Monday, November 29, 2010

MSH-3 Murderworld

I had friends stay over for the Thanksgiving weekend, and at some point when discussing what game to play, it seemed like it would make sense to pull out the Marvel Superheroes game and one of the adventures I have for it. I haven't played MSH in quite some time, and was mostly pulling an adventure at random (so zero prep time and just reading a paragraph or so ahead of play). My friends are just barely introductory role-players, so there were advantages to using a lightweight system, and one with characters that are pre-made. In fact, they're not even familiar with comic books, to the extent they don't know who the Fantastic Four are at all, but when I offered that group as one possibility to play (as part of MSH-3, Murderworld! by Jeff Grubb), they said, "That sounds interesting", and I started introducing them to the characters they'd be playing.

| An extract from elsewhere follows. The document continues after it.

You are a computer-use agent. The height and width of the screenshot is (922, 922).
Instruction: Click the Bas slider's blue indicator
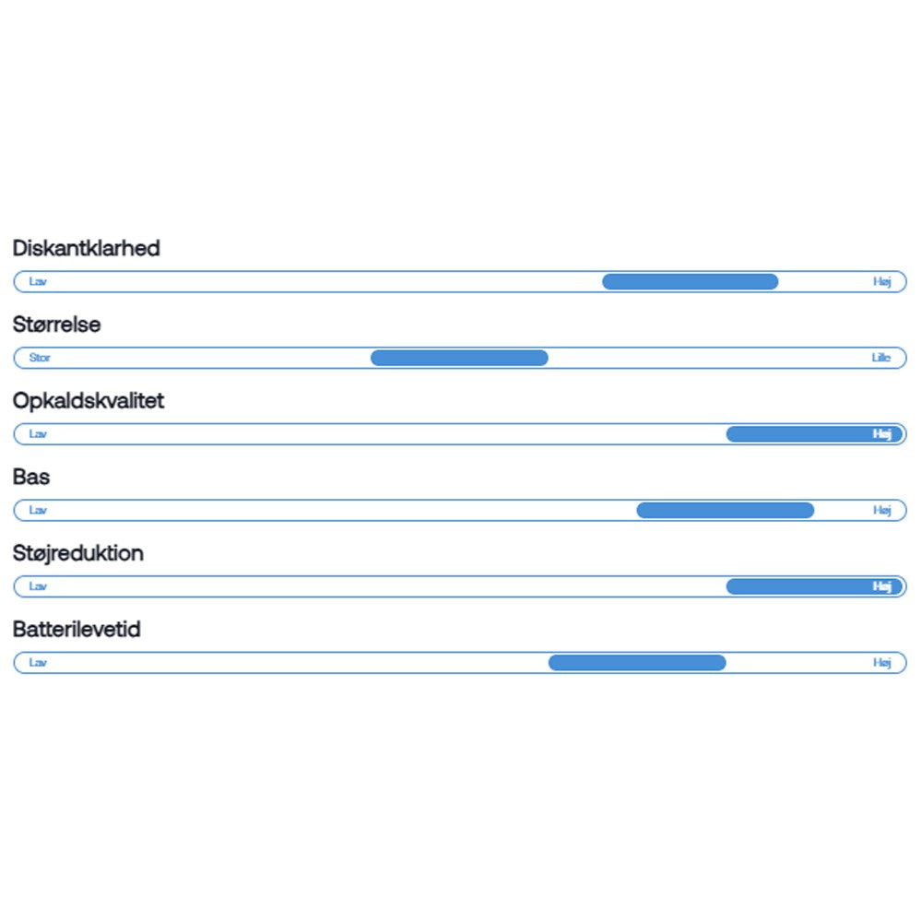coord(725,510)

We actually had two stand-ins to the normal Fantastic Four lineup. We had Mister Fantastic and the Invisible Woman, of course (unknowingly picked by my married friends, to their great amusement when I told them, after their choice, about the relationship). As you can see by the cover above, at this time in Marvel history (1984) the Thing was actually being replaced by the She-Hulk, so that's part of the adventure as written. In addition to that, I also gave them the option of replacing the Torch with Captain Marvel (Monica Rambeau; shown to right), which they took me up on, because it matched the gender roles around the table (3 women and 1 man).

Our result: TPK (total party kill). By the middle of the adventure, the Fantastic Four are lured into the deadly Murderworld complex run by the super hit-man Arcade, separated, and locked into individually prepared deathtraps. As it turns out, none of my players could figure out how to escape any of the death traps. I feel like I might rack this up to 20% inexperience on the players' part (with either RPGs or Marvel comic conceits), but 80% due to the fact that the traps are truly very hard to escape from. On review afterward, I think I even made several mistakes in their favor, to no avail.

First of all, by way of critical review, we pretty much all know that it's poor form to split the party up (and we had the standard problem of 3 people sitting inactive and somewhat restless while each person in turn fought their deathtrap alone). Secondly, each deathtrap features a hologram of a "fake" battle scene, and the only way out is to basically ignore it and punch one's way through the super-reinforced walls that you can't see until you've broken through them. Thirdly, that's not even theoretically possible for either Mister Fantastic or the Invisible Woman -- and only doable with great effort for the other two. Fourth, even if they do get out, the numerous exit passageways are themselves all still trapped in multiple ways, and in general these characters have very low (normal human-like) Health scores, and are likely to be KO'd by any one of them. So I'm not entirely sure how anyone ever managed to get through this adventure.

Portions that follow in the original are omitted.